#### Stated goal
Reproduce verbatim the rows below, from the first row through the line containing "Open the Сайт", both included.
— Start The records —
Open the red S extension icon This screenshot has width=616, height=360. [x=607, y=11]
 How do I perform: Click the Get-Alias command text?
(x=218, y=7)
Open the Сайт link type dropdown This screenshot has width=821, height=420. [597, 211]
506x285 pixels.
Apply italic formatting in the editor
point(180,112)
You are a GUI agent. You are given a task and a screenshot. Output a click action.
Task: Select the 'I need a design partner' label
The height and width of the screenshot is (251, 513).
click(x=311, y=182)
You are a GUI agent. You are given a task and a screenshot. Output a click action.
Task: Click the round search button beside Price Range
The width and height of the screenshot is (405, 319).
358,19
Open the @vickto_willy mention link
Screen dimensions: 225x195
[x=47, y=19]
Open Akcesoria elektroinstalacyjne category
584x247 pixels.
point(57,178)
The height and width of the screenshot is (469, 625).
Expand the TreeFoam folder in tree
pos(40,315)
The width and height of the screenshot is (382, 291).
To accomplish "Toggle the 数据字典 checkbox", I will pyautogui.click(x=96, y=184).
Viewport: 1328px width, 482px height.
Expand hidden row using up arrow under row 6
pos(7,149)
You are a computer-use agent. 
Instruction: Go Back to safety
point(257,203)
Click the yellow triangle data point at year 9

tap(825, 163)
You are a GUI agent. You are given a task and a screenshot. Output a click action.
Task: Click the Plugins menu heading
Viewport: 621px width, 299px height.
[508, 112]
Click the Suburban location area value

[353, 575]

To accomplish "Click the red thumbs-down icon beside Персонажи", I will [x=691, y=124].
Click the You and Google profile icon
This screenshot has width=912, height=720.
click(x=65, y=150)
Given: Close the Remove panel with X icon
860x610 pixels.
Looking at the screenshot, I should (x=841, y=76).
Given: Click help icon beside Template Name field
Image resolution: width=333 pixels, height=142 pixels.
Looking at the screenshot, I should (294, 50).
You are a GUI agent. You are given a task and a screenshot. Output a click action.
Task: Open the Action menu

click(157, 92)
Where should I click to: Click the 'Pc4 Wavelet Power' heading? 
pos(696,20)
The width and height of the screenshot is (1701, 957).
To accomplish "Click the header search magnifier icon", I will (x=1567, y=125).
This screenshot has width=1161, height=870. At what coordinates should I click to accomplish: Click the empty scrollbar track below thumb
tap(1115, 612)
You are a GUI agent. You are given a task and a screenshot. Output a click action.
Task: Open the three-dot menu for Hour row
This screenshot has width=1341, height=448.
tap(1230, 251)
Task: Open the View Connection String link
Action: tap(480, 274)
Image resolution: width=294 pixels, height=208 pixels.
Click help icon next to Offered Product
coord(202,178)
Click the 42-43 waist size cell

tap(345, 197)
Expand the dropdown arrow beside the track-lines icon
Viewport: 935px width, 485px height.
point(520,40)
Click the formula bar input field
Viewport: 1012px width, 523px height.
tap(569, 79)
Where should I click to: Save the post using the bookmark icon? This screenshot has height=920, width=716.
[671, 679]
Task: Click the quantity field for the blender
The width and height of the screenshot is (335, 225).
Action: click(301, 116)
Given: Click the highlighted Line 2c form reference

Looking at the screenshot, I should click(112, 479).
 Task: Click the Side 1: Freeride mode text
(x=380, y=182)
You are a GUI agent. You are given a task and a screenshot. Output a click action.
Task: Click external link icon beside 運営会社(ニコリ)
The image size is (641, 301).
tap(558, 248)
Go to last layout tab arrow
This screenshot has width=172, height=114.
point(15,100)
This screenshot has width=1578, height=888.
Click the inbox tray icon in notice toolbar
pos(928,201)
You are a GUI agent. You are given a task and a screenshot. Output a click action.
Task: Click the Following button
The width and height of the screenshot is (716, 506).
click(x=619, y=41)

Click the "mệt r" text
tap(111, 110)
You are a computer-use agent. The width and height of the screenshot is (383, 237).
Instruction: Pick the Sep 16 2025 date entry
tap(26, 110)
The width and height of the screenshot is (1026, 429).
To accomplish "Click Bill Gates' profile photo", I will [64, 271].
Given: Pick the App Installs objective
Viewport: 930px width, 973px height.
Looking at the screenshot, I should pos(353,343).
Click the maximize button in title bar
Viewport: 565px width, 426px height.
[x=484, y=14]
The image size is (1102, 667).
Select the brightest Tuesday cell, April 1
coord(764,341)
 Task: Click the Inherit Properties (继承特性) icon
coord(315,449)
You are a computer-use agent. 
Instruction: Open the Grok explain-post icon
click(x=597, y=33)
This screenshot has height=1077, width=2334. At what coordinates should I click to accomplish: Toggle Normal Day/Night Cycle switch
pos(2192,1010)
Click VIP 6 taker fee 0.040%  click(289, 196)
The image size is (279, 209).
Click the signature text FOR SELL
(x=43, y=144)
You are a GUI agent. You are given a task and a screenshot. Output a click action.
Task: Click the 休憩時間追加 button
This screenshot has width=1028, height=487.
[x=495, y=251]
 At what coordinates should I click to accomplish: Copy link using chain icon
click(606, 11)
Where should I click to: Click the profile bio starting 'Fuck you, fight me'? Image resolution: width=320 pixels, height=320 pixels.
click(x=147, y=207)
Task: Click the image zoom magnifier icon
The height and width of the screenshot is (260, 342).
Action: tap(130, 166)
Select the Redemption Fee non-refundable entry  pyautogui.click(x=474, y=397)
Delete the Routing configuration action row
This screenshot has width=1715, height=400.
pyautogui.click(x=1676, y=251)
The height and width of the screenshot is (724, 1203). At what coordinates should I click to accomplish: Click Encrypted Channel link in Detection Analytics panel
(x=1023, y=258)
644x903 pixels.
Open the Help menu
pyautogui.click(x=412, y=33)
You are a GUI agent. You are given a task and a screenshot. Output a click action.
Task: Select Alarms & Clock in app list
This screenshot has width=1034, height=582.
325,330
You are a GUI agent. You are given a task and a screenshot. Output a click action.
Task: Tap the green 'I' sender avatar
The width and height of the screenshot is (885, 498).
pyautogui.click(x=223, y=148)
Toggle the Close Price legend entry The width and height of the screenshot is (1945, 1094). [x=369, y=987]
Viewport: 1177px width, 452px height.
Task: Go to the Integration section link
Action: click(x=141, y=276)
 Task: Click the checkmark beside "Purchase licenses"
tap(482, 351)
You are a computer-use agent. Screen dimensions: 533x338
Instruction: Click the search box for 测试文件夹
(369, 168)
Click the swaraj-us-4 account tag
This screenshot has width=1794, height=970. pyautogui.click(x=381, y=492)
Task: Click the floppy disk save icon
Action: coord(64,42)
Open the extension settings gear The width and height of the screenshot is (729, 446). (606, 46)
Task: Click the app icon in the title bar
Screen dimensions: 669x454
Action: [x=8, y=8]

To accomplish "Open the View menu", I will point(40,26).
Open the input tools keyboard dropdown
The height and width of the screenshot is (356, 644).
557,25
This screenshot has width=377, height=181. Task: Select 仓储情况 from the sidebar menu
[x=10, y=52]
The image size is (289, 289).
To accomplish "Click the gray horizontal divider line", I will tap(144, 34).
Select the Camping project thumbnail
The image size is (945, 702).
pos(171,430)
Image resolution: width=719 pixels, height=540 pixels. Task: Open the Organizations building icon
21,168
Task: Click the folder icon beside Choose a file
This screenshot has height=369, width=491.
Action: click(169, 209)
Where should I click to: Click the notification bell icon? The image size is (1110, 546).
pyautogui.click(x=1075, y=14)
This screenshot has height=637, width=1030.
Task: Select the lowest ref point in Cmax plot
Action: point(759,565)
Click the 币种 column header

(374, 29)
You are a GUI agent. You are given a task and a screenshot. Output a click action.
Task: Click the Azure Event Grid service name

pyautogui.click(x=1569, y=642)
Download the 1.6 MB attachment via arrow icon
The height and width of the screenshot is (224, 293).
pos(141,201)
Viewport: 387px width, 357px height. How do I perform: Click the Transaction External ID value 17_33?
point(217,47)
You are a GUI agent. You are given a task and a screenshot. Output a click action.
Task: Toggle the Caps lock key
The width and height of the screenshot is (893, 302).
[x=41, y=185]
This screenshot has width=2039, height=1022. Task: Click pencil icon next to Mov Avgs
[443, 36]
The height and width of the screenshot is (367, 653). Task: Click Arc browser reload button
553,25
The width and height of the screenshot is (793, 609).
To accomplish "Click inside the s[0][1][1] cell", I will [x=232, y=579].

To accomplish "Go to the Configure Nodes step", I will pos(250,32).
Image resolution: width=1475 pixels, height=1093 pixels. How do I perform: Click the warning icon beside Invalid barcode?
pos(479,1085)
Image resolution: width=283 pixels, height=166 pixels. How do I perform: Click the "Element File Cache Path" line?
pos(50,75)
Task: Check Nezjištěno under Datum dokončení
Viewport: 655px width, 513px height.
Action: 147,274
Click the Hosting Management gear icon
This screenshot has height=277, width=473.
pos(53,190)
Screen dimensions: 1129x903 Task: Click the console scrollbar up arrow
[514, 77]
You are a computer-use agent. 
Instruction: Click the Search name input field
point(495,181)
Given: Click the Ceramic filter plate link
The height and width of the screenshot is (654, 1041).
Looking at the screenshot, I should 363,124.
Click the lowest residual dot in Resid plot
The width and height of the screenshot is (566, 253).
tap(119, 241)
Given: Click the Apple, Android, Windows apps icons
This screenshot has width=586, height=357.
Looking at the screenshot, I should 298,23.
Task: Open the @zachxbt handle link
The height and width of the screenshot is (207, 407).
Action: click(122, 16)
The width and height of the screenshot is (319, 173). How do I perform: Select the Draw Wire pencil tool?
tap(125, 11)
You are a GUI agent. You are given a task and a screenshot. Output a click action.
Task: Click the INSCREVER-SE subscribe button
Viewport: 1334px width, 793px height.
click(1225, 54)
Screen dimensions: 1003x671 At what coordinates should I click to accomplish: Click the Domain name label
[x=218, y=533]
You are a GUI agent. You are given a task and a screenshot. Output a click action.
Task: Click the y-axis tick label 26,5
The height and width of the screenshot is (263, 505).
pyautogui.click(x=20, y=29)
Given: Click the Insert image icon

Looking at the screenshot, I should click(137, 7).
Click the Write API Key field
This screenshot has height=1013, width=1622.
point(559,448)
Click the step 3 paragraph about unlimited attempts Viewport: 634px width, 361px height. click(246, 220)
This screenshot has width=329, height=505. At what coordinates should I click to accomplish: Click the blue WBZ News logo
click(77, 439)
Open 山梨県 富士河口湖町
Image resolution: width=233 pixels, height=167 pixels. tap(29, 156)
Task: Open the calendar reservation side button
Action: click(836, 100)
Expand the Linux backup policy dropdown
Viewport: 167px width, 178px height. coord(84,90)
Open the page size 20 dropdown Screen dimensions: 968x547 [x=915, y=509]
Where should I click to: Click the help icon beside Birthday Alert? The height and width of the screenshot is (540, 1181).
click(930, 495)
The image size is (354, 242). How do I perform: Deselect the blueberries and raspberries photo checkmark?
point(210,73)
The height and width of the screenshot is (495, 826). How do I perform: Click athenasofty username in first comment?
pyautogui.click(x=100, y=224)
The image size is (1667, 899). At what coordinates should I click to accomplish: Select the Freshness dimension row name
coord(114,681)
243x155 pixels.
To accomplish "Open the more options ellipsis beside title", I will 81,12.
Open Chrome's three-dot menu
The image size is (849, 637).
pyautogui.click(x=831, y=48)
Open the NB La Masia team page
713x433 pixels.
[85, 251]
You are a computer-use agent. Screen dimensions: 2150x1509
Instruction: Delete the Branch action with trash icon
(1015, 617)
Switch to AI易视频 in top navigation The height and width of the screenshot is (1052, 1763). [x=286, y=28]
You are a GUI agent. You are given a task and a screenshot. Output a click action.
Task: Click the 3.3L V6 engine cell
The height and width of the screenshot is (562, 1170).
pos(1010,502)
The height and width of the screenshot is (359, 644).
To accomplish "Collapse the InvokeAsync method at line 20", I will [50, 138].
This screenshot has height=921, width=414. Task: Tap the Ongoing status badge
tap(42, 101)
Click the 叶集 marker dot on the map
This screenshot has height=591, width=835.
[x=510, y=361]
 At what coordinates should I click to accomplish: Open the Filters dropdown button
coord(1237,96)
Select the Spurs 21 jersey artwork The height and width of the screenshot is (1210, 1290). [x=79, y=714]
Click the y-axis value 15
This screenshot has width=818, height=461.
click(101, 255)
— End The records —
#### The response
Open the red S extension icon This screenshot has width=616, height=360. [x=607, y=11]
 How do I perform: Click the Get-Alias command text?
(x=218, y=7)
Open the Сайт link type dropdown This screenshot has width=821, height=420. [597, 211]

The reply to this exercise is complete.